The hastiness with which Mary dispatches poor ol' Tony drives home just how thin a character he is, and the fact that he's really only here to prolong Mary's eventual decision to marry Charles Blake. It's also clear that Gillingham is not going to take Mary's decision like a gentleman -- the guy is a certified Stage Five Clinger -- so we know there's more drama and possibly some boiled bunnies to come.

But Gillingham is a study in complexity compared with Miss Bunting, who inexplicably keeps getting invited to dinner at Downton despite a borderline pathological need to insult her hosts. This time she ticks off Lord Grantham so badly he kicks her out of the house for good in what Carson -- God bless him -- dubs "The Battle of Little Minx." Though I rarely find myself agreeing with Grantham, I have to admit I find his contempt for Miss Bunting perfectly understandable. Despite all her disdain for the aristocracy, she seems awfully happy to mooch free meals off the Crawleys. You can't have it both ways, Little Minx.

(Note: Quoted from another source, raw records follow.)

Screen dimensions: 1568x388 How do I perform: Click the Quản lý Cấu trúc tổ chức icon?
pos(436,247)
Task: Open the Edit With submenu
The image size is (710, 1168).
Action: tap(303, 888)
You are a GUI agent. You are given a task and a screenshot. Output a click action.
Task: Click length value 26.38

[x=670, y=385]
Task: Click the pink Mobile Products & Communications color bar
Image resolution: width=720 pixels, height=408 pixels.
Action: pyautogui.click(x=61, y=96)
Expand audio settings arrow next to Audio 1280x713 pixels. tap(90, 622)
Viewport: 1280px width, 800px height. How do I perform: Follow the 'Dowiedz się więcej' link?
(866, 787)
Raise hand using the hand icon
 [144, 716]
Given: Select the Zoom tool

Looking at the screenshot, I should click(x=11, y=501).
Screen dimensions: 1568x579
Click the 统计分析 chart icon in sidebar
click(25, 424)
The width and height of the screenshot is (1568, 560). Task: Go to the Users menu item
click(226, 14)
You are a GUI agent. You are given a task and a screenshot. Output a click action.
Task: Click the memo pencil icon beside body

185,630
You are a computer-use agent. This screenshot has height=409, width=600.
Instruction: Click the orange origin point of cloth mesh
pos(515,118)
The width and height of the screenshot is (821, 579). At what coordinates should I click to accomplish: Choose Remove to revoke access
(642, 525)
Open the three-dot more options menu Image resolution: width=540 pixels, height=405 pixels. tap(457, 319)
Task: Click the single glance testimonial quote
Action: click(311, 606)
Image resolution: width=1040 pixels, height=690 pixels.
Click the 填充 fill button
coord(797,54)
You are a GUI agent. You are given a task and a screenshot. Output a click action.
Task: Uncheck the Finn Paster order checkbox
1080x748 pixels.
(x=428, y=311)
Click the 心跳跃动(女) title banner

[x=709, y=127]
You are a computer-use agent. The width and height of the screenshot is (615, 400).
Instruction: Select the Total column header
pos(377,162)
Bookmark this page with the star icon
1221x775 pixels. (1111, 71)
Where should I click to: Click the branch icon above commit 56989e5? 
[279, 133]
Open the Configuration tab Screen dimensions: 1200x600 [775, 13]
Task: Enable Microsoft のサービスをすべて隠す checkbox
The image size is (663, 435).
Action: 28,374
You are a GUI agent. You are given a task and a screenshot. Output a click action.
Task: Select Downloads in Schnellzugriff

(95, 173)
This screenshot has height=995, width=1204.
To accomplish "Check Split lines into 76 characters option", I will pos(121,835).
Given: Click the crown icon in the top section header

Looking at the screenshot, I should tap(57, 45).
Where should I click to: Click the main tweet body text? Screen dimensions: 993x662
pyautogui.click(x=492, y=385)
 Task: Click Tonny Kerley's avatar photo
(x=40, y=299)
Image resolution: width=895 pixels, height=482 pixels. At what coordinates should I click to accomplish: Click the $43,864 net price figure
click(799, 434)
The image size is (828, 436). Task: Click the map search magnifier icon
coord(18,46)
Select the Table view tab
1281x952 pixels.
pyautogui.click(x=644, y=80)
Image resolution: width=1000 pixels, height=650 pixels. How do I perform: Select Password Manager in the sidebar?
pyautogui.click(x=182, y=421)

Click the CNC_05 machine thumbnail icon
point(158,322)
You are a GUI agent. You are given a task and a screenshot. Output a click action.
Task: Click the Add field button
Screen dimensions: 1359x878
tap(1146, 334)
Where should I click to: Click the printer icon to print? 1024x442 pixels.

The problem is that, like Gillingham, Miss Bunting is not a fully rounded character, but rather a (very annoying) means to an end in a plot twist we can all see coming a mile away -- in this case, Branson's decision to leave Downton Abbey for good. The worst part of it, though, is that Branson doesn't even seem to enjoy her company. Whenever she's around, he looks nervous and terrified, as if she'd just wandered in holding a live grenade.

Speaking of villains: In between blackmailing Baxter and menacingly smoking cigarettes in the corner all day long, Thomas has apparently found the time (not to mention money) for a severe heroin habit. This may be the least convincing struggle with addiction since that time Kelly Taylor became a coke fiend on "90210." On the bright side, he may be too distracted to bother Anna and Bates any longer. Not that it matters: Apparently the local police are now monitoring Anna around the clock and while in London, she's observed -- gasp! -- walking through Piccadilly Circus. Surely the only reason a woman would go to one of the busiest crossroads in the nation's capitol is because her husband murdered someone there.

If only the police were as dogged in their pursuit of long-lost Michael Gregson. News of a trial in Munich reignites Edith's hope that he may still be alive and, for her sake as well as ours, let's hope he is. Her life has turned into an endless Lars von Trier movie. It's so bad that she's even taken to tearfully spying on Marigold from the bushes. Give the girl a break.